→ Problem statement
Return only that part of the material below which starts with the line containing "Given: Open the Клавиатура command tab" and goes on through the line containing "This screenshot has width=700, height=500.", restated exactly.
***** Data provided
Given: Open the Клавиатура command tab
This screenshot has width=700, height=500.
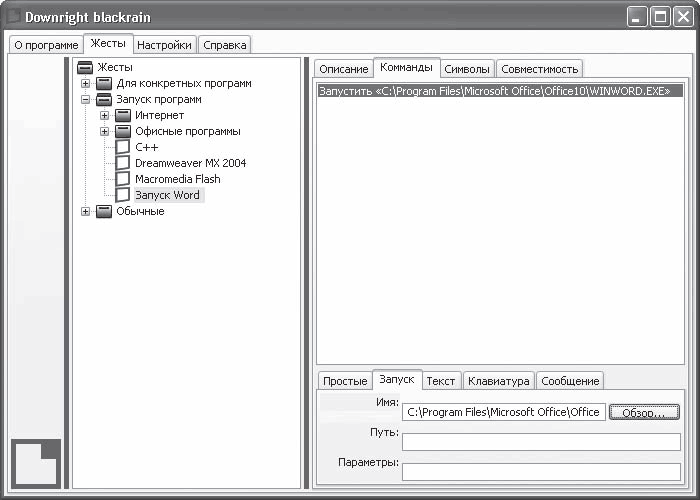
**********
***** Data provided
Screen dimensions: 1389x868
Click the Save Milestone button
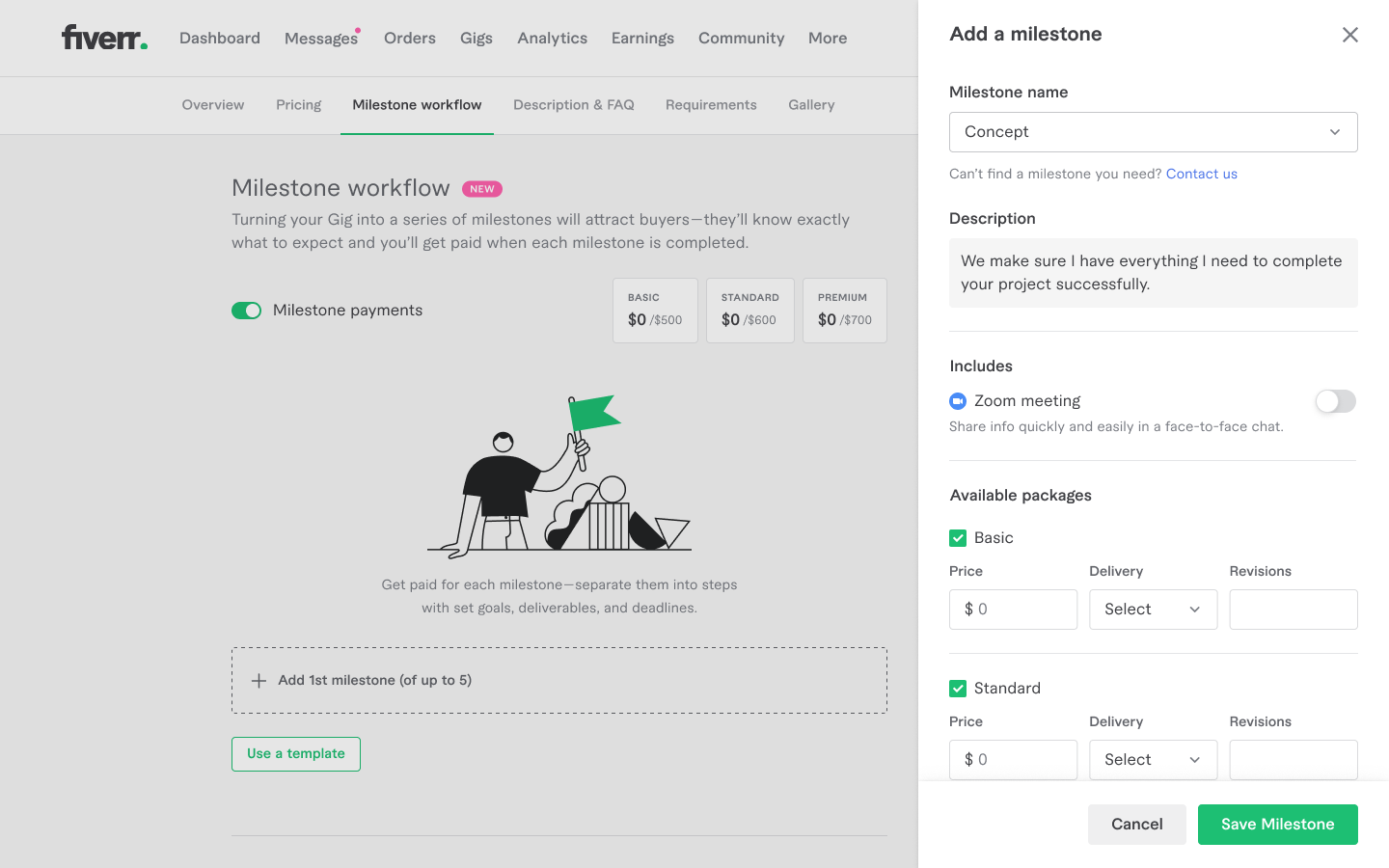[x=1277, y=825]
**********
→ Task output
Given: Open the Клавиатура command tab
This screenshot has width=700, height=500.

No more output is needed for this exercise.